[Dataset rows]
+-------+
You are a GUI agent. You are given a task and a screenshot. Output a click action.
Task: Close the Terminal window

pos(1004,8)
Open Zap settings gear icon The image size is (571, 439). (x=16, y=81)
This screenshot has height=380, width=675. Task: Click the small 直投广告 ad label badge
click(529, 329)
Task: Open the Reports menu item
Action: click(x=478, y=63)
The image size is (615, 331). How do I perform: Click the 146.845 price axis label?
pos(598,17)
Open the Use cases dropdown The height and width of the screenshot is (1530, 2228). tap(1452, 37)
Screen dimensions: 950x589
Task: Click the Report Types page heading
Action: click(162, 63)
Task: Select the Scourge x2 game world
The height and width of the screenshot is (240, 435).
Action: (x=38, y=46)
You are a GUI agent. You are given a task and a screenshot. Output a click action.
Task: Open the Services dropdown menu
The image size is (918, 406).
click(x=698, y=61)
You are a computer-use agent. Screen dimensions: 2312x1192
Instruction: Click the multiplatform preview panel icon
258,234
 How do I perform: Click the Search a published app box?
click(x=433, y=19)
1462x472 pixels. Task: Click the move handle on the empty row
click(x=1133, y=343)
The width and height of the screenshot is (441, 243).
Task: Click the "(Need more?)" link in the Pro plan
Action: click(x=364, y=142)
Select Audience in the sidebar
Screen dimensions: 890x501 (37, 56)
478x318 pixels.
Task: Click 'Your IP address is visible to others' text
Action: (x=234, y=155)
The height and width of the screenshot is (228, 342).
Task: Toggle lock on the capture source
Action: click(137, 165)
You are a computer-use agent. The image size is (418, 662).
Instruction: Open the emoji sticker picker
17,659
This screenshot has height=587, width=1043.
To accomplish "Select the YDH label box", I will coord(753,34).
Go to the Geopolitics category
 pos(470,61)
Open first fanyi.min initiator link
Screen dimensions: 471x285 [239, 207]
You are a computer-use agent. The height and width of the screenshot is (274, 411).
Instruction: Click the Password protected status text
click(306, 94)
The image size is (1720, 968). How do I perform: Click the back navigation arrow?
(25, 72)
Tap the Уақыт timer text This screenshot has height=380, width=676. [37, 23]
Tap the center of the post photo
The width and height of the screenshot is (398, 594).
+-------+
PROBLEM STATEMENT: Duplicate the lines between the one containing "Open Zap settings" and the one containing "Action: click(162, 63)", inclusive, in the records above. Reproduce each line character for character.

THE REPLY:
Open Zap settings gear icon The image size is (571, 439). (x=16, y=81)
This screenshot has height=380, width=675. Task: Click the small 直投广告 ad label badge
click(529, 329)
Task: Open the Reports menu item
Action: click(x=478, y=63)
The image size is (615, 331). How do I perform: Click the 146.845 price axis label?
pos(598,17)
Open the Use cases dropdown The height and width of the screenshot is (1530, 2228). tap(1452, 37)
Screen dimensions: 950x589
Task: Click the Report Types page heading
Action: click(162, 63)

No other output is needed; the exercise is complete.